Y ahora no se cambiaba de lugar, como al principio, y casi no salía de la misma actitud. No tenía los grandes ojos largos, y empezó a mirar a lo tonto hacia las paredes.
–Necesitamos cambiar el tapiz de la sala –dijo poco después, como si hablara consigo misma.
Estuve de acuerdo para decir alguna cosa, para salir de la especie de sueño magnético, o lo que sea que fuere que me cohibía la lengua y los sentidos. Quería, y no, acabar la charla; hacía un esfuerzo para desviar mis ojos de ella, y los desviaba por un sentimiento de respeto; pero la idea de que pareciera que me estaba aburriendo, cuando no lo era, me llevaba de nuevo los ojos hacia Concepción.
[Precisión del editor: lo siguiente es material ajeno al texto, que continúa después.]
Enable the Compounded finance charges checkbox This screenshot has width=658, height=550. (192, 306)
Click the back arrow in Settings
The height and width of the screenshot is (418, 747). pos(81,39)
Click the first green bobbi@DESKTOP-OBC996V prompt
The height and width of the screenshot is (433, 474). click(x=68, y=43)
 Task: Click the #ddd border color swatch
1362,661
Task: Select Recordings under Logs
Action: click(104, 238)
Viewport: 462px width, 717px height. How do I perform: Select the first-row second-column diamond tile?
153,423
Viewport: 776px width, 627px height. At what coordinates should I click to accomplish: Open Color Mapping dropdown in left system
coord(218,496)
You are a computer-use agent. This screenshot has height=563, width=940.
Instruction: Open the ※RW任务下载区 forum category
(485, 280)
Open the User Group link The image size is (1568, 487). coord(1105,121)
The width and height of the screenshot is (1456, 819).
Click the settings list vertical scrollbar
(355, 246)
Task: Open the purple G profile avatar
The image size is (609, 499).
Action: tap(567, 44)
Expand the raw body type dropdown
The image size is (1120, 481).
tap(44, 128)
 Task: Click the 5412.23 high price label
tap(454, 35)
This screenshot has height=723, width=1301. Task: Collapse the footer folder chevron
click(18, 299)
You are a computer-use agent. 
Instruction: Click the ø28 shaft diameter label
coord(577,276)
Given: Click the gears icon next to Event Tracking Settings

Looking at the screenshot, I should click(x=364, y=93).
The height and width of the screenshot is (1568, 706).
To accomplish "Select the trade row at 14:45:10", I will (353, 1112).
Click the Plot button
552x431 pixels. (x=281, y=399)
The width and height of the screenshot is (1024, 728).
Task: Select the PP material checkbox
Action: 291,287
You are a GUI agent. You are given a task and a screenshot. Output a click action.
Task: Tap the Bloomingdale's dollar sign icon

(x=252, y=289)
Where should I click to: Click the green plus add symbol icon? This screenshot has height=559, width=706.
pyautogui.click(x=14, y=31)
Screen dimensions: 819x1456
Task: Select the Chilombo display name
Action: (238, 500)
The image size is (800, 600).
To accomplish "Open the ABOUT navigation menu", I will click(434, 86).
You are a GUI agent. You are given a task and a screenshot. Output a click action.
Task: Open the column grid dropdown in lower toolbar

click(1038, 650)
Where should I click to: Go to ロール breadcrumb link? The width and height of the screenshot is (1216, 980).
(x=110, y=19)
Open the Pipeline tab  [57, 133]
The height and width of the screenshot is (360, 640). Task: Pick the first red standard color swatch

La conversación moría. En la calle, el silencio era total.
Llegamos a quedarnos por algún tiempo –no puedo decir cuánto– completamente callados. El rumor, único y escaso, era un roído de ratón en el despacho, que me despertó de aquella especie de somnolencia; quise hablar de ello, pero no encontré la manera. Concepción parecía divagar. Un golpe en la ventana, por fuera, y una voz que gritaba: «¡Misa de gallo!, ¡misa de gallo!»
–Allí está su compañero, qué gracioso; usted quedó de ir a despertarlo, y es él quien viene a despertarlo a usted. Vaya, que ya debe de ser la hora; adiós.
–¿De verdad? –pregunté.
–Claro.
–¡Misa de gallo! –repitieron desde afuera, golpeando.
–Vaya, vaya, no se haga esperar. La culpa ha sido mía. Adiós, hasta mañana.
Y con la misma cadencia del cuerpo, Concepción entró por el corredor adentro; pisaba mansamente. Salí a la calle y encontré al vecino que me esperaba. Nos dirigimos de allí a la iglesia. Durante la misa, la figura de Concepción se interpuso más de una vez entre el sacerdote y yo; que se disculpe esto por mis diecisiete años. A la mañana siguiente, en la comida, hablé de la misa de gallo y de la gente que estaba en la iglesia, sin excitar la curiosidad de Concepción. Durante el día la encontré como siempre, natural, benigna, sin nada que hiciera recordar la charla de la víspera. Para Año Nuevo fui a Mangaratiba. Cuando regresé a Río de Janeiro, en marzo, el escribano había muerto de una apoplejía. Concepción vivía en Engenho Novo, pero no la visité, ni me la encontré. Más tarde escuché que se había casado con el escribiente sucesor de su marido.